L'Exil, roman (67)
Il y a des livres qu’on ouvre.
Et d’autres qui vous ouvrent.
Dorian tenait le manuscrit avec des gants de coton blanc.
À travers la vitre du laboratoire, Bucarest s’effondrait sous la pluie. Un ciel de goudron. Des immeubles pelés. Des paraboles comme des coquilles mortes sur les balcons. Il faisait froid. Une sorte de froid qui ne venait pas du dehors, mais du papier.
Le manuscrit était là, devant lui.
Un rouleau de peau d’agneau — rongé, grumeleux, saturé de moisissures anciennes. Pourtant… les lettres.
Les lettres vibraient.
Pas tout à fait du latin.
Pas tout à fait du grec.
Une langue instable. Comme si l’alphabet lui-même hésitait.
Il l’avait trouvé dans les sous-sols de l’Institut de Langues Anciennes, dans une caisse non répertoriée, sous une pile de faux manuscrits médiévaux. Un archiviste avait dit, distraitement :
— Ah, ce truc ? Un apocryphe. Une blague de doctorant.
— Et vous l’avez lu ?
— Non. Il pue le soufre.
Dorian avait ri. Puis il avait ouvert.
Et tout avait changé.
Il avait commencé à traduire.
Au début, c’était fragmentaire.
Des morceaux. Des visions.
Une voix — Ovide, croyait-il. Mais autre.
Un Ovide devenu vent. Ou fièvre.
“Je suis lu.
Je suis su.
Je suis celui qu’on a rayé du monde.”
Et Dorian s’était mis à rêver.
Des rêves froids, percutants.
Des formes blanches.
Un théâtre vide.
Un homme à demi nu, qui écrivait sur sa propre peau avec une aiguille d’os.
Chaque nuit, il transcrivait.
Chaque jour, il doutait.
Il avait essayé de faire lire le texte à ses collègues. Personne ne voyait les mêmes lettres.
Certains lisaient des prières.
D’autres, une série de dates.
Un professeur, en tremblant, avait dit :
— Ce n’est pas un manuscrit. C’est une présence.

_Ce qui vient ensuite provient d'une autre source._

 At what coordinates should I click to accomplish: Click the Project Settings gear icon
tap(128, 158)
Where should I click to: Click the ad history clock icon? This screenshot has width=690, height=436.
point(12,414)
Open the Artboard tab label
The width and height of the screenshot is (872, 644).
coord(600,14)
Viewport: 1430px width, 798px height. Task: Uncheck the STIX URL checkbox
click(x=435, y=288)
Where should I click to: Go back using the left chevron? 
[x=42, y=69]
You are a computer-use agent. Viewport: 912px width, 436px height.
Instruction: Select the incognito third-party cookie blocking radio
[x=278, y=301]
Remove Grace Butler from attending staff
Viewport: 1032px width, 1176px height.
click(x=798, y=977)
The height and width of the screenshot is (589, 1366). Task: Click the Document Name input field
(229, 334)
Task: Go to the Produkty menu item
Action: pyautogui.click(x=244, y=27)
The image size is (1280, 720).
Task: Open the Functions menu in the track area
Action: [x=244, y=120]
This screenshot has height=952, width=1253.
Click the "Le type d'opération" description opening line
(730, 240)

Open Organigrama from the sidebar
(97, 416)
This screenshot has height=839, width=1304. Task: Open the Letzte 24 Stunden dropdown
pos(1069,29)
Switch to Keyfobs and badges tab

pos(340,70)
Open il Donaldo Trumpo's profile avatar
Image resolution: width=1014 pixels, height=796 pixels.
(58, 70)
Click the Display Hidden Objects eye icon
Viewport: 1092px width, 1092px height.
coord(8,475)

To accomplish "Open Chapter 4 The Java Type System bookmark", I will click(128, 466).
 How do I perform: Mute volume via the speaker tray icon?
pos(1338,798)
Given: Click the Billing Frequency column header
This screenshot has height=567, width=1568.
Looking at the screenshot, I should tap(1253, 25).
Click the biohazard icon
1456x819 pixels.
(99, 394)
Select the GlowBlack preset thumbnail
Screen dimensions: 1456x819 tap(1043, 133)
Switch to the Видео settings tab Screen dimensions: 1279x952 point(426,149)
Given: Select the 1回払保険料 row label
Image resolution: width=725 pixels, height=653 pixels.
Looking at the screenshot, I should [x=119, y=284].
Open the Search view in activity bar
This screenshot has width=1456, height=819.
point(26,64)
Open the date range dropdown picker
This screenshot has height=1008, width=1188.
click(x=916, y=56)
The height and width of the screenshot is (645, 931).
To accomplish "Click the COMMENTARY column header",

Alors Dorian avait décidé de se taire.
Et de lire seul.
Le cinquième fragment parlait d’un livre qui dévore ses lecteurs.
Le sixième : d’un dieu oublié, sans visage.
Le septième, enfin, prononçait son nom.
Le sien.
Dorian.
Toi qui lis.
Tu n’as plus d’excuse.
Tu as vu ce qu’Ovide a vu.
Tu dois maintenant oublier.
Dorian s’arrêta. La pièce était vide.
Mais il sentit un souffle dans sa nuque.
Il se retourna.
Rien.
Seulement le manuscrit.
Et sur le dernier feuillet, que la veille encore il avait cru vierge, une phrase nouvelle était apparue.
Celui qui lit devient l’exilé.
Il ferma le livre.
Mais trop tard.
Le silence avait changé de densité.
Les murs aussi.
Et en lui, une voix ancienne commença à parler.